L’Amérique du Sud est loin d’être dans la même situation. Au milieu des récits divers que depuis quelques mois nous avons entendus et lus sur l’origine et sur les phases successives de nos dernières querelles avec l’Amérique du Sud, il est certainement difficile de se former une opinion bien précise. Pour moi, malgré ce qu’on a dit à la tribune et ailleurs, je suis disposé à croire que nos agens dans ces pays n’ont point eu les torts qu’on a trouvé commode de leur imputer. Quand on a l’honneur de représenter la France auprès de gouvernemens à demi sauvages, et pour qui le droit des gens est encore un vain mot, il faut, si l’on ne veut tomber dans le mépris, se montrer fier et susceptible. Or, je ne sache pas qu’au début du moins les agens français aient fait plus. J’admets toutefois, si on le veut, qu’à l’origine les différends de la France avec le Mexique et Buénos-Ayres ne valussent pas le bruit qu’on en a fait. J’admets que nos agens se croient trop engagés d’abord, et que plus tard ils aient embrassé trop facilement de vaines et trompeuses apparences ; encore ne fallait-il pas oublier que, s’il est fâcheux de s’être fait une mauvaise querelle, il est plus fâcheux de ne pas la soutenir jusqu’au bout. Or, il est incontestable que, bons ou mauvais, justes ou injustes, les deux traités du Mexique et de Buénos-Ayres nous ont fait perdre dans l’Amérique du Sud tout crédit et tout renom. La seule idée qui reste dans ces vastes contrées, c’est que la première fois, après un fait d’armes brillant, la seconde sans combat, la France a reculé et cédé la meilleure partie de ses prétentions ; c’est que par conséquent il n’y a pas plus à compter avec elle que sur elle. Est-il besoin de dire quels ravages une telle idée doit produire au milieu de populations qui, comme les populations orientales, ne comprennent guère le droit sans la force, et s’en rapportent volontiers à ce qu’on appelait jadis le jugement de Dieu ?

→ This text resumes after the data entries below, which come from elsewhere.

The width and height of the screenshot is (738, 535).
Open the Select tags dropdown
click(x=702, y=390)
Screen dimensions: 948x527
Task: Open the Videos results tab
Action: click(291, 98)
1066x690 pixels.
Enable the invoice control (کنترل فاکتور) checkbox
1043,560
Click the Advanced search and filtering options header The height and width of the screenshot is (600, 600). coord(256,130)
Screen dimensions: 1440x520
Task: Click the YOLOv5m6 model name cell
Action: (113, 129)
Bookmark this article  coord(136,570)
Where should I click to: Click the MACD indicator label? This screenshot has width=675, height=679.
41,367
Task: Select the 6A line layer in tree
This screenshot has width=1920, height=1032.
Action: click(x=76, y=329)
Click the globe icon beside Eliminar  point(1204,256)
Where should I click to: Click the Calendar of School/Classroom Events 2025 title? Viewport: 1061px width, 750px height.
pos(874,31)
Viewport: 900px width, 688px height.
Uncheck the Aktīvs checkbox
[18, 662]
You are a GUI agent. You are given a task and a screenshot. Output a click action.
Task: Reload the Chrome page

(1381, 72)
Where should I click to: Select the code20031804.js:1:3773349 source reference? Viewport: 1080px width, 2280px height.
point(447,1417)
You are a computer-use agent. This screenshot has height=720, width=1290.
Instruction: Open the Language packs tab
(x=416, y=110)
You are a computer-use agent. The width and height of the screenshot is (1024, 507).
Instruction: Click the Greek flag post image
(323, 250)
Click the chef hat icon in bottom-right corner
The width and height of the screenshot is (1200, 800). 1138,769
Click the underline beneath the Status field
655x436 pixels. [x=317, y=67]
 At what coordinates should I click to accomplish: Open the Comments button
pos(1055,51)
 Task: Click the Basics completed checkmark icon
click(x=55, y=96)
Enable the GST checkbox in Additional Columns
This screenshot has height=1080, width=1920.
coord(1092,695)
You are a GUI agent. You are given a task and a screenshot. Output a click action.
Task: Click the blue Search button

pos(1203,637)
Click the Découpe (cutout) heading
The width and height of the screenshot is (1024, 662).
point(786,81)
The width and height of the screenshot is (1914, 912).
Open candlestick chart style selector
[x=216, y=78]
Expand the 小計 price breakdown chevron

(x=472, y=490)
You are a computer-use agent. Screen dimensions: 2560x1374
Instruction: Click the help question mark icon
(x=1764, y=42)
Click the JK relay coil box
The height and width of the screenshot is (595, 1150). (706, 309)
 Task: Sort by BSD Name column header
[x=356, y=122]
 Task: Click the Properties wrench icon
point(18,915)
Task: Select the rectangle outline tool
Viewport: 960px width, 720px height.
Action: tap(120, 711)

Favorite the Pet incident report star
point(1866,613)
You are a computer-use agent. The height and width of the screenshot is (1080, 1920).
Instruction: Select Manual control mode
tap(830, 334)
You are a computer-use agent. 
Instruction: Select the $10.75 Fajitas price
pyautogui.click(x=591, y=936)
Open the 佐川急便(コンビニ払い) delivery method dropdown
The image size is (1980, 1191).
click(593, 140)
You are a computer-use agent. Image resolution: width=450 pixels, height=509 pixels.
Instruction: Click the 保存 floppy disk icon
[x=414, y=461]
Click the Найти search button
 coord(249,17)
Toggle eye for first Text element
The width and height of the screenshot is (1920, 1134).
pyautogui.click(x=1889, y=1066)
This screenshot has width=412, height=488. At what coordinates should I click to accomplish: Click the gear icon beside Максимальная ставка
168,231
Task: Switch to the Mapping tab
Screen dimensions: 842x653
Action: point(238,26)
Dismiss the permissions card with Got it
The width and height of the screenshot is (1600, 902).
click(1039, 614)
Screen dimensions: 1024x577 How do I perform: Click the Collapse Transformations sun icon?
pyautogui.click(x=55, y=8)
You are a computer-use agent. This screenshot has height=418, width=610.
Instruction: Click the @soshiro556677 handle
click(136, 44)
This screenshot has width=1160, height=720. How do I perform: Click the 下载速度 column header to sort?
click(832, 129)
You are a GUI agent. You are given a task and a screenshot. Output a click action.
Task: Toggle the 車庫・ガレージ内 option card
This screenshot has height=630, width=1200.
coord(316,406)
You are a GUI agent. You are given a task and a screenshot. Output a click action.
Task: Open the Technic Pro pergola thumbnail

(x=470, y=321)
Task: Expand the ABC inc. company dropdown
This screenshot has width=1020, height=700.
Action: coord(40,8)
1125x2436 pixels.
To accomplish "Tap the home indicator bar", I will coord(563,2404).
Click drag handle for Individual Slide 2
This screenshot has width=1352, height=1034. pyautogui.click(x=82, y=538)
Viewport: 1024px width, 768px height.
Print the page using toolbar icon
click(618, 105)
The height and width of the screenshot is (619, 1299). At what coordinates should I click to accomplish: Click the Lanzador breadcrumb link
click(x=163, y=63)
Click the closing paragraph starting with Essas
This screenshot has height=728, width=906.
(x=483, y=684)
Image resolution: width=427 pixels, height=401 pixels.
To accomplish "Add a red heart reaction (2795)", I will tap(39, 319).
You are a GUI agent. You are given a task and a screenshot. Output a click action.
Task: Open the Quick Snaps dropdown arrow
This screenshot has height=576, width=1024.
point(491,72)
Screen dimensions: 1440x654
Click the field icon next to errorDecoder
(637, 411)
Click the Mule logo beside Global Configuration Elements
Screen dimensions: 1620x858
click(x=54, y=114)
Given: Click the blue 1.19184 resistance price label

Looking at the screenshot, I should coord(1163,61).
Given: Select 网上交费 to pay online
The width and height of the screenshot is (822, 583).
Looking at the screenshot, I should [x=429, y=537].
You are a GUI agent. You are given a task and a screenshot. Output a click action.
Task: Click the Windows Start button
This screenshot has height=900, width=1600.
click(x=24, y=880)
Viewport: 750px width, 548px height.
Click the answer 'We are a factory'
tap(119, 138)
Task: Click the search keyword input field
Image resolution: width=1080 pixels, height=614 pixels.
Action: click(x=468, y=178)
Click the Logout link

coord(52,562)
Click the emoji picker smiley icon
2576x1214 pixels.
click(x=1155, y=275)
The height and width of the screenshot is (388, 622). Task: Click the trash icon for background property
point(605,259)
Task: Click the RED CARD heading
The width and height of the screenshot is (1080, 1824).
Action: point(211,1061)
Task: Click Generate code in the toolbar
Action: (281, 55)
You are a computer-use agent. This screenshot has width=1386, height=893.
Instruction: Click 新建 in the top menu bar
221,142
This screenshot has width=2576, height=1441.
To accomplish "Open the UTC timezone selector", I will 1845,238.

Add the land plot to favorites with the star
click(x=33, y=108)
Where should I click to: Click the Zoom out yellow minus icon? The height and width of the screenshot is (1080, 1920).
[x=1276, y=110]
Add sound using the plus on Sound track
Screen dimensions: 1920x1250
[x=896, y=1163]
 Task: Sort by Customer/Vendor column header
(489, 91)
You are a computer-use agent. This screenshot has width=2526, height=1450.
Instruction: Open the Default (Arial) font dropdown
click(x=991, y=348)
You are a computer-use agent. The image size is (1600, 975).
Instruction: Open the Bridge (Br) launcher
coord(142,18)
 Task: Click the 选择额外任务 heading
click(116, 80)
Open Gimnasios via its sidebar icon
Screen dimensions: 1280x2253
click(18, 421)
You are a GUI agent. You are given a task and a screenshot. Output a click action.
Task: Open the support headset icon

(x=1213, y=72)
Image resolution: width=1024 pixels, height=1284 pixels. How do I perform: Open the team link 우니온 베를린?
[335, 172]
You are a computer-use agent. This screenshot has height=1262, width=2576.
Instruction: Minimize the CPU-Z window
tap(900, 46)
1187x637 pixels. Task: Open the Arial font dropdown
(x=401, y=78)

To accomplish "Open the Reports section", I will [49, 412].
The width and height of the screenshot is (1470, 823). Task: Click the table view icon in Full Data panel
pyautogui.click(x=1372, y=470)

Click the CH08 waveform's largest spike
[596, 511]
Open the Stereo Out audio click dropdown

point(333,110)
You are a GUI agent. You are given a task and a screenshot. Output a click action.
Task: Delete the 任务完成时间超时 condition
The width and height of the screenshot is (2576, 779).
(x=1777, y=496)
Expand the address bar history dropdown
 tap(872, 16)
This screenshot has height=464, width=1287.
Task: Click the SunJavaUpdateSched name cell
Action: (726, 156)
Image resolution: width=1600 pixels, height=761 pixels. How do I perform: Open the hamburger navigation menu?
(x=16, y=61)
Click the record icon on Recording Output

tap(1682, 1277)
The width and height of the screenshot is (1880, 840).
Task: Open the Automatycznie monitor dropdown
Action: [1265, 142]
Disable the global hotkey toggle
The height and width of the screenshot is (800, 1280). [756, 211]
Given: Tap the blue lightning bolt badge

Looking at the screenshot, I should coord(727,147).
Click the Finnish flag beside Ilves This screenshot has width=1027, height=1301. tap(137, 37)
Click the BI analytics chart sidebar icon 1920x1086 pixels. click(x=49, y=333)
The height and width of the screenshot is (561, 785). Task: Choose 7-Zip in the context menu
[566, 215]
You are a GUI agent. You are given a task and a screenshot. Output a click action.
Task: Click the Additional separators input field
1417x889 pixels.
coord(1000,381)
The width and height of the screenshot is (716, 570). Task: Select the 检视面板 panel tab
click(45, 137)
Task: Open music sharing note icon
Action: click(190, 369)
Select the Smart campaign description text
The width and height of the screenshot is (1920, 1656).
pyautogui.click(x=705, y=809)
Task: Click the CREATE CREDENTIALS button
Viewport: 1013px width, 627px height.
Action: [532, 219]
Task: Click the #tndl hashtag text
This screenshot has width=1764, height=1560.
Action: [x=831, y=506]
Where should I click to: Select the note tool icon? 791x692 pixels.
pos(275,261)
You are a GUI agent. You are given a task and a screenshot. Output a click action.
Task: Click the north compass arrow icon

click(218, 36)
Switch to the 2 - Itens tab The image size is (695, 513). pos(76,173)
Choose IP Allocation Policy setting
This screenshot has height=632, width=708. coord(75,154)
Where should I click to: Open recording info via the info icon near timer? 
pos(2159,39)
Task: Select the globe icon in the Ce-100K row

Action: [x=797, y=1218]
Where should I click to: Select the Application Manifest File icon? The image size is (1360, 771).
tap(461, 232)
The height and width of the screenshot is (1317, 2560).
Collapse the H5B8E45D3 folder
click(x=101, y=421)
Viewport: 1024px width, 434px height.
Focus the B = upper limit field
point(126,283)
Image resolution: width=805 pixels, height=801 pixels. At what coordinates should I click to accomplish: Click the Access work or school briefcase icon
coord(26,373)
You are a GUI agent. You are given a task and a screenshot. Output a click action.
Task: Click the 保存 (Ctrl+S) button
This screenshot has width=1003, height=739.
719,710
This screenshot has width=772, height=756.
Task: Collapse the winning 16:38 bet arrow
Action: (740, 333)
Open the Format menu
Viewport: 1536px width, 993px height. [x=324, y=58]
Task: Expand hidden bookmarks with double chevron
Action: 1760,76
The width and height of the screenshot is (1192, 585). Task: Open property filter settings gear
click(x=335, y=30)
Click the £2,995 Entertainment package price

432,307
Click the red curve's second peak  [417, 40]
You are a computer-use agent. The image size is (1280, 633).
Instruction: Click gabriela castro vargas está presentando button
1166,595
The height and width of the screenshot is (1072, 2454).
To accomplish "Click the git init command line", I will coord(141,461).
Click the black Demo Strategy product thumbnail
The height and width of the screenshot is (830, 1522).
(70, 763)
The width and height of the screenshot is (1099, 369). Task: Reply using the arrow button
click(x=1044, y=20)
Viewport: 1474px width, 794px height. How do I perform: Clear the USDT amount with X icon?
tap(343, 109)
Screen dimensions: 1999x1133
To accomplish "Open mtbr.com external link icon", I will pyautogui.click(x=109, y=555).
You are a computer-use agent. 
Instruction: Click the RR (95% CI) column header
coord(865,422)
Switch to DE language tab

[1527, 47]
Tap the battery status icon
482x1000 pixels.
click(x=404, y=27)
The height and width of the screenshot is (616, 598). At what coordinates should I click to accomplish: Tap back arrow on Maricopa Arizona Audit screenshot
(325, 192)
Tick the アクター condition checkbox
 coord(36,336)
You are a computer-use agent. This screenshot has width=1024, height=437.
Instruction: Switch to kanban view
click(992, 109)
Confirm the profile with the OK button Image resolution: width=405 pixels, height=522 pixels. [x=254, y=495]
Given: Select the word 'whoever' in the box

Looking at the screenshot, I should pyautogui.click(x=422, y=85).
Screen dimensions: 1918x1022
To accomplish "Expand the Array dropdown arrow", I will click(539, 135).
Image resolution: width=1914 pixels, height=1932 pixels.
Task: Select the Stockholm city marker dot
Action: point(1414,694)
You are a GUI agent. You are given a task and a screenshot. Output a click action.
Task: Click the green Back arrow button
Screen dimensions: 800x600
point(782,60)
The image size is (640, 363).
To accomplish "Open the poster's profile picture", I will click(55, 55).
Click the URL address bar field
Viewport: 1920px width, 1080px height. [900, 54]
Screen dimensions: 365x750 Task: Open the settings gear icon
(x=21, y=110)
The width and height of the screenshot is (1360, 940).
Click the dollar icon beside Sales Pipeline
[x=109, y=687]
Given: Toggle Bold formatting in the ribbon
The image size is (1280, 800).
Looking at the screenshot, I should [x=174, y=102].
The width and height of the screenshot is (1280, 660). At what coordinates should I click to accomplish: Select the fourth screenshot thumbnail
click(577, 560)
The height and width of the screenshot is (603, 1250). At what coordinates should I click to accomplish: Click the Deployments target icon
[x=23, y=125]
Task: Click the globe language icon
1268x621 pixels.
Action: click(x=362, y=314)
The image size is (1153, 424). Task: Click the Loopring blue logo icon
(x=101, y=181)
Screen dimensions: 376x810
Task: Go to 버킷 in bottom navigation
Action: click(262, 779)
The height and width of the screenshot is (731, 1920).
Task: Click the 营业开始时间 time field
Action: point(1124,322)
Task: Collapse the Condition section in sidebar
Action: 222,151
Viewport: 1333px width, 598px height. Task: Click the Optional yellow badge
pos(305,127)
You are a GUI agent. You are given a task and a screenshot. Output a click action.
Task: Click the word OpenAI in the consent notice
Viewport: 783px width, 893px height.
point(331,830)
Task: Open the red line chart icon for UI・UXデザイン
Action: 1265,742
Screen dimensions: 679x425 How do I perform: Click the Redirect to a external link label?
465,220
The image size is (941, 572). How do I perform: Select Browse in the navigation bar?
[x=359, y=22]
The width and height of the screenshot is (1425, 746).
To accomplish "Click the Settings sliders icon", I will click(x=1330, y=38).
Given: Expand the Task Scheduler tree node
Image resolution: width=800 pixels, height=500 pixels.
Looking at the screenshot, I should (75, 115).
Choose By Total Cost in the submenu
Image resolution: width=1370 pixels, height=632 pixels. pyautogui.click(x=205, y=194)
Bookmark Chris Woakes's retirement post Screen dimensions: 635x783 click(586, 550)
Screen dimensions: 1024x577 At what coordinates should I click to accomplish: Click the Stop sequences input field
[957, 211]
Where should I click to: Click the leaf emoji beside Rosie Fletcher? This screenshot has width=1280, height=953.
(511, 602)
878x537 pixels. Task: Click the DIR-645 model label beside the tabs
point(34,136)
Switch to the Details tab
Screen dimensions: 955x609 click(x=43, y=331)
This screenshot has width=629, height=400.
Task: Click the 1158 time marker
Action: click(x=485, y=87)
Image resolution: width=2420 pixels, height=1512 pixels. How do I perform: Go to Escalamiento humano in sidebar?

Au point où en sont les choses, le gouvernement français peut envoyer dans l’Amérique du Sud tels agens qu’il voudra ; il n’en est pas un dont les promesses ou les menaces commandent la confiance ou la crainte, pas un qui soit en état de protéger efficacement les personnes et les choses dont la tutelle lui appartient. Inaction ou impuissance, voilà l’alternative qui leur est laissée, voilà la destinée qui les attend. Il y avait cependant pour la France une belle place à prendre dans ces états nés d’hier, où tant de germes féconds ne demandent qu’à se développer. En 1830, on le sait, avec une précipitation peut-être trop généreuse la France reconnut les républiques de l’Amérique du Sud, sans exiger, comme l’Angleterre, qu’elles payassent cette reconnaissance par des traités à son profit. Depuis, jamais, directement ou indirectement, elle n’a rien fait contre leur indépendance ou contre leur prospérité. Ajoutons que si, parmi ces populations à peine émancipées, il y a un peu de vie intellectuelle, c’est par notre littérature, par nos arts, par notre civilisation. Tout tendait donc à rapprocher les peuples, à unir les intérêts. Or, jamais les intérêts ne furent plus divisés, les peuples plus séparés. Encore une fois, je ne blâme ni l’amiral Baudin en 1838, ni l’amiral Mackau en 1840. Peut-être, avec les faibles ressources dont ils disposaient, ont-ils dû se contenter des concessions qu’on leur a faites, et ramener en France des forces dont elle pouvait avoir besoin. Peut-être même l’état des esprits et des partis au Mexique et à Buénos-Ayres ne permettait-il pas une meilleure solution dans aucun cas. Il n’en reste pas moins vrai qu’après plusieurs années de blocus et deux expéditions dispendieuses, l’idée que nous avons laissée dans l’Amérique du Sud n’est point celle de notre puissance et de notre fermeté. Il n’en reste pas moins vrai que là aussi l’Angleterre gagne chaque jour sur nous.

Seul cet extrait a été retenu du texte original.